In the records below, some lines hold the word "value". Copy each of those lines.

## Stored data entries
════

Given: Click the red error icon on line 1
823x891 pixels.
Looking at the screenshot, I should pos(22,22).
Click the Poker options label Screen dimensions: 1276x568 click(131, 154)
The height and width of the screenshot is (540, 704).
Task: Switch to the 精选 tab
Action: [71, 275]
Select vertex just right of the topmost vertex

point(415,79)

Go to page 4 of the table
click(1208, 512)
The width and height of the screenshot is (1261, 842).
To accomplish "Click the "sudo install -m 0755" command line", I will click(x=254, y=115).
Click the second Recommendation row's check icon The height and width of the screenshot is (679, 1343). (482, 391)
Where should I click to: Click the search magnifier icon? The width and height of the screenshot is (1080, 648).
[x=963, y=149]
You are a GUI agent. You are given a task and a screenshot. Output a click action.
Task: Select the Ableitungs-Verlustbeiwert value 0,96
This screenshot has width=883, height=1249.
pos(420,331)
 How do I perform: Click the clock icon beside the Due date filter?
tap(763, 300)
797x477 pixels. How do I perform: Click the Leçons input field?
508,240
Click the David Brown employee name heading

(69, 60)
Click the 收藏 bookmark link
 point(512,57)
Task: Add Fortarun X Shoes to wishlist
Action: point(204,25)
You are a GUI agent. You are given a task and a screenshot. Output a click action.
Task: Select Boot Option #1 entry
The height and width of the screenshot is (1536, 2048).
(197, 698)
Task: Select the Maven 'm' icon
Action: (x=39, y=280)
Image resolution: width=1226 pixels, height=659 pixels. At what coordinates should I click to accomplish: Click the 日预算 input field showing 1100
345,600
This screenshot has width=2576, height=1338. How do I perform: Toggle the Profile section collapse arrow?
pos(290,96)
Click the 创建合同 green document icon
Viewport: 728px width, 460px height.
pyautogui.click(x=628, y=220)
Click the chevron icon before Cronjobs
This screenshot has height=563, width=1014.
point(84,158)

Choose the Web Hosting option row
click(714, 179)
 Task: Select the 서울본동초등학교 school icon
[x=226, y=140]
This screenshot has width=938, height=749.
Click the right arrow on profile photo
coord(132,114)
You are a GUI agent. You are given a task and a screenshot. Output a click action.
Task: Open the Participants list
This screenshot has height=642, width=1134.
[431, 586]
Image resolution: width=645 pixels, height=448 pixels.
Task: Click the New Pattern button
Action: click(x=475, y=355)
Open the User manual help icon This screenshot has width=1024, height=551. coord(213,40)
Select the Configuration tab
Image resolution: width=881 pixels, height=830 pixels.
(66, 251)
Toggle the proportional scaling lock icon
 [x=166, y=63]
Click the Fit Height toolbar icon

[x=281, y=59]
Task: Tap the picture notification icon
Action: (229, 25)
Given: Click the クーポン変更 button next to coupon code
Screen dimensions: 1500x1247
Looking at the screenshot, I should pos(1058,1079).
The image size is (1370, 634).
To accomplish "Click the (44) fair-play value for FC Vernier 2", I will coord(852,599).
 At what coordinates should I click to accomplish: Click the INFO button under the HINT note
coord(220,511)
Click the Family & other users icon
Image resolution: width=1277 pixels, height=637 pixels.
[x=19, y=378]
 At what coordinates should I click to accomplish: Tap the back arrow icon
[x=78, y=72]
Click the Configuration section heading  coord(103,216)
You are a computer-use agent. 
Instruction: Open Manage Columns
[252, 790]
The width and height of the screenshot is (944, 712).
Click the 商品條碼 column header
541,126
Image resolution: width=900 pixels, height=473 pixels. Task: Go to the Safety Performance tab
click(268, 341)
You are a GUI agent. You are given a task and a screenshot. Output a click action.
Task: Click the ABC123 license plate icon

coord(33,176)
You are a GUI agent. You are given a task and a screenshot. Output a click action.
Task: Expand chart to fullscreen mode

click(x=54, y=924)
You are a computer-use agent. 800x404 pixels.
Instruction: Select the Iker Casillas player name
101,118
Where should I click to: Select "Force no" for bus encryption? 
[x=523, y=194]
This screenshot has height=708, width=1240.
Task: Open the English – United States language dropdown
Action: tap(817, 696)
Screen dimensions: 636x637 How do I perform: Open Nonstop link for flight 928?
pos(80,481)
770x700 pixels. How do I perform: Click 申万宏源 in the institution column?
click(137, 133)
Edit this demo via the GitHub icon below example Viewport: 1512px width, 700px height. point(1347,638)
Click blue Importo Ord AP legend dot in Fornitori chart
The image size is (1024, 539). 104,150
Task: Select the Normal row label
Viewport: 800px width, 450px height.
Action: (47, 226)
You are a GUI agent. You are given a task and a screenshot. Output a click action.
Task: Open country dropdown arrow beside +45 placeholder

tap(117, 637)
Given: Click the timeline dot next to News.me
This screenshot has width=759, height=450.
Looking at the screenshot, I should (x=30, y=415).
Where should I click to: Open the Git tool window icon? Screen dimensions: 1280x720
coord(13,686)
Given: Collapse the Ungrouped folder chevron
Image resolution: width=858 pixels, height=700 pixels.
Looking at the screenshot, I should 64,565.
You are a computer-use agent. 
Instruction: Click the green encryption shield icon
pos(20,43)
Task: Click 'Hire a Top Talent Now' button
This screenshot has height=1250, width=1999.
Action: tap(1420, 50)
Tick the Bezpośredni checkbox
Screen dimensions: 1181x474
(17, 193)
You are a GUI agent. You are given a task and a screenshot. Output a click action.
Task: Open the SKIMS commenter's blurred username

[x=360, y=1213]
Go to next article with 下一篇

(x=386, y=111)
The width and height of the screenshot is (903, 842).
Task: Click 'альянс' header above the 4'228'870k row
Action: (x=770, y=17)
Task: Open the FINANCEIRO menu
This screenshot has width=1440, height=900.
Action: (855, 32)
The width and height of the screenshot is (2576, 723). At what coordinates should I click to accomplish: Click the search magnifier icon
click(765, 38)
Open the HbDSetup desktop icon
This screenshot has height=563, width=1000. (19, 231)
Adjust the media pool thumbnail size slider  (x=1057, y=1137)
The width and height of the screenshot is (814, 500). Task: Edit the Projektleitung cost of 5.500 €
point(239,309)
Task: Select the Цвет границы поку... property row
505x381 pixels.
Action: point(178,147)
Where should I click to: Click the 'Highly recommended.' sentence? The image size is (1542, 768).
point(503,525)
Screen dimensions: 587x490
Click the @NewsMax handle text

════

## Response to this task
Task: Select the Ableitungs-Verlustbeiwert value 0,96
To accomplish "Click the (44) fair-play value for FC Vernier 2", I will coord(852,599).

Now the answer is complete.